9秒58の世界記録保持者ボルトが引退し、絶対王者は不在。「ベストタイムで言えば、3人が抜けているが、決勝のスタートラインに立ってしまえば、何が起こるか分からない。誰が勝ってもおかしくない。そこで死力を尽くせれば、誰だって優勝が見えてくる。その場面で自分の走りができれば」。自己記録は世界歴代2位となるヨハン・ブレーク(ジャマイカ)の9秒69、前回王者ガトリンの9秒74、優勝候補コールマンの9秒79(ともに米国)と続き、サニブラウンの9秒97は18番目。ただシーズンベストの9秒90以上は3人だけ。11番目以上に、その距離感は縮まる。9秒97以上の「死力を尽くせば」王者の資格はあると捉える。

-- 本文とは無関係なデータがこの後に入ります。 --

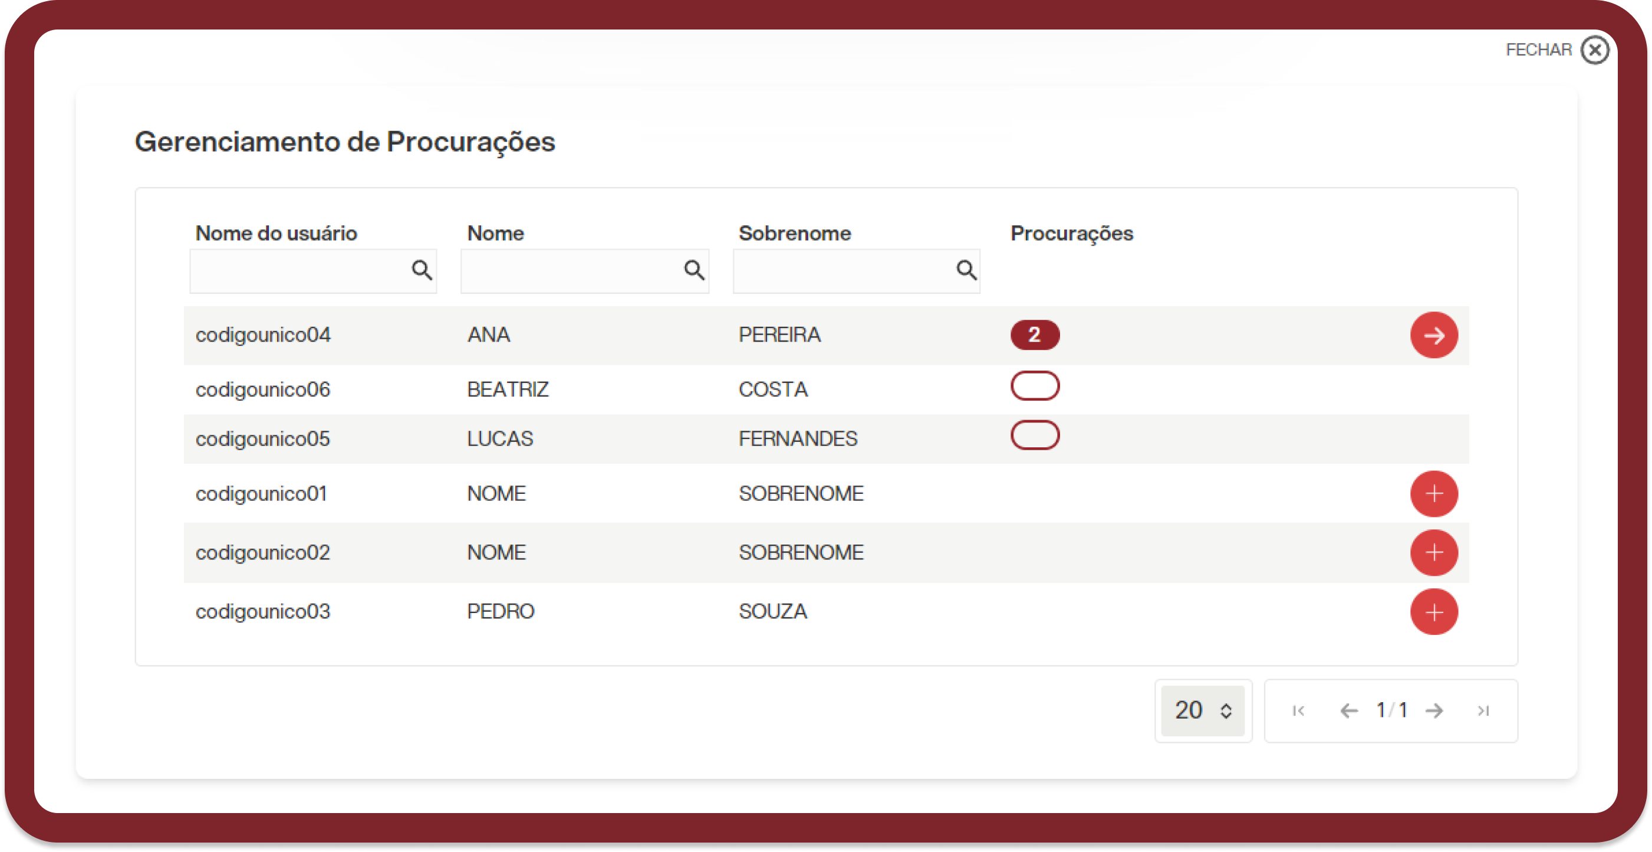Viewport: 1652px width, 852px height.
Task: Go to first page icon
Action: click(x=1298, y=710)
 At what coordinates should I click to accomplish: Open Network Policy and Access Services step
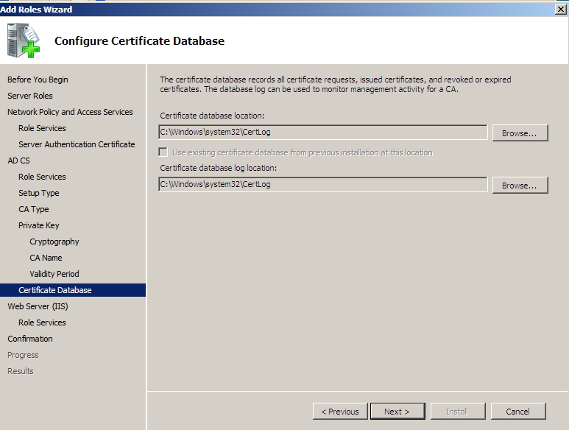click(x=70, y=112)
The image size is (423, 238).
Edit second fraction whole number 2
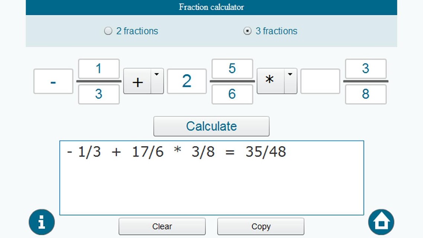[x=187, y=81]
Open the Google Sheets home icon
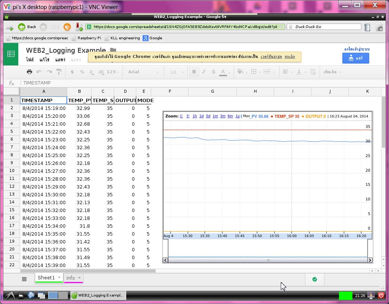The height and width of the screenshot is (304, 389). click(x=11, y=54)
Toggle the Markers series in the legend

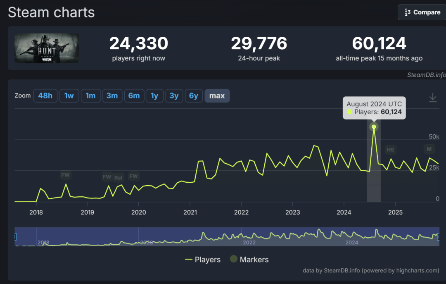(x=249, y=260)
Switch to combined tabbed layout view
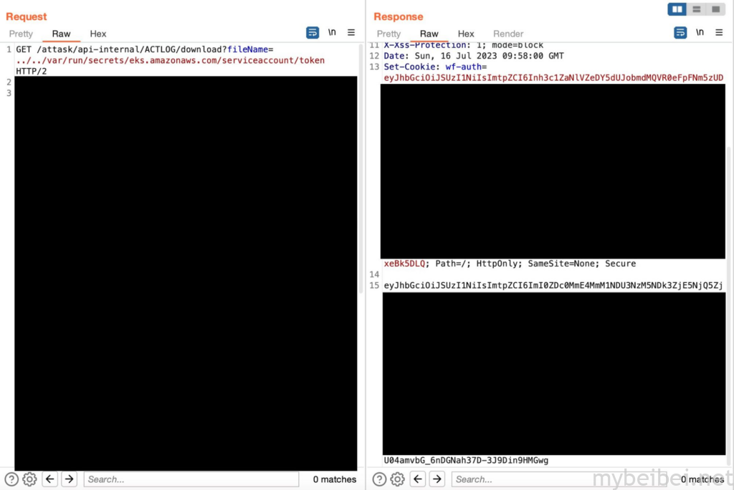 coord(715,9)
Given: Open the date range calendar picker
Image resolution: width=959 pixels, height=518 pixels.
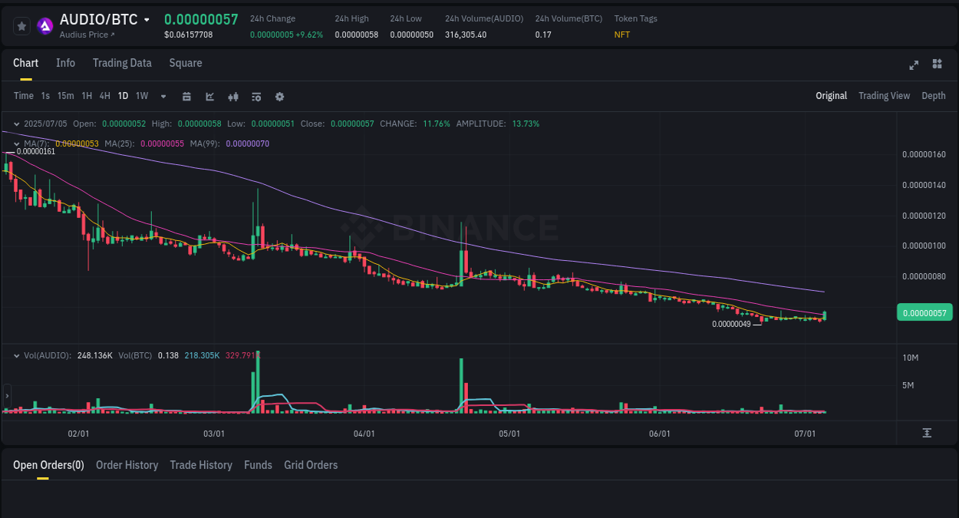Looking at the screenshot, I should pos(186,96).
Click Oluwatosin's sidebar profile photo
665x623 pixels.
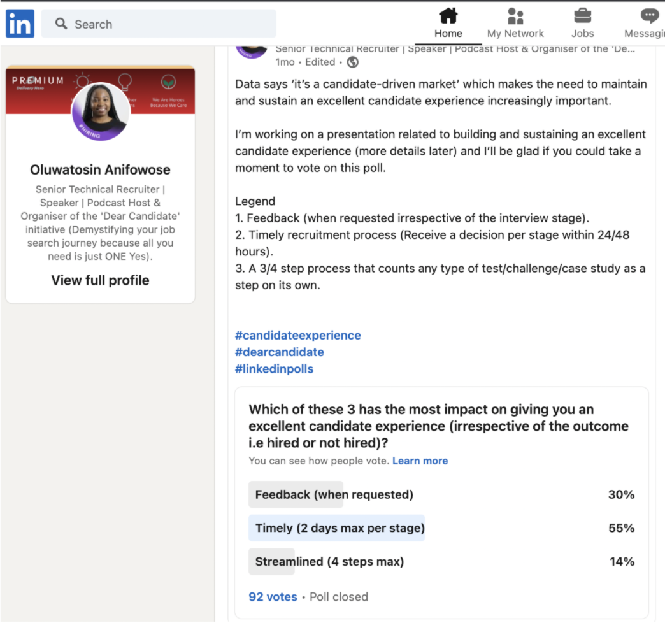[x=101, y=111]
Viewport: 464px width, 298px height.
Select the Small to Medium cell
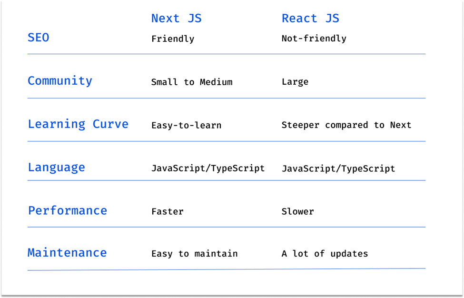tap(192, 82)
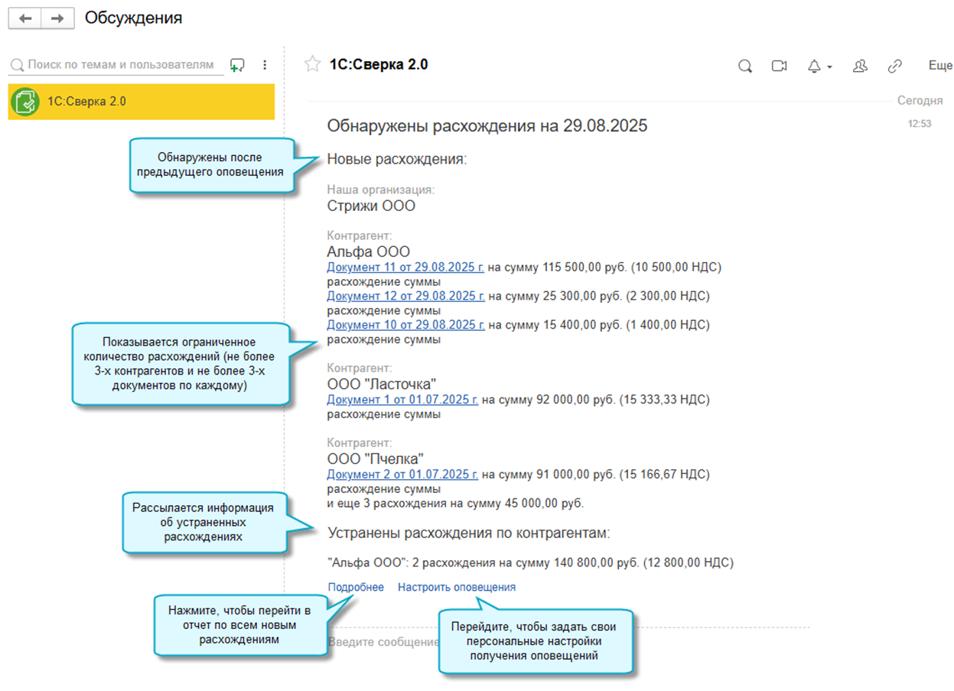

2年ぶりに日の丸を背負う。誇りを胸に戦うが、同時にこうも強調する。「走るのは自分。代表だから、世界陸上だからと大きなものにとらわれず、ただの1試合として取り組めれば」。世界を意識した日常の積み重ねがあるから「ただの1試合」と言い切れる。

「あまり緊張もしない体質」とも言う。40度を超えるドーハの気温も「フロリダもこのぐらい暑い。暑さ耐性がついている」と笑う。高校時代から「地上最速」が目標。ネクスト・ボルトを本気で狙っている。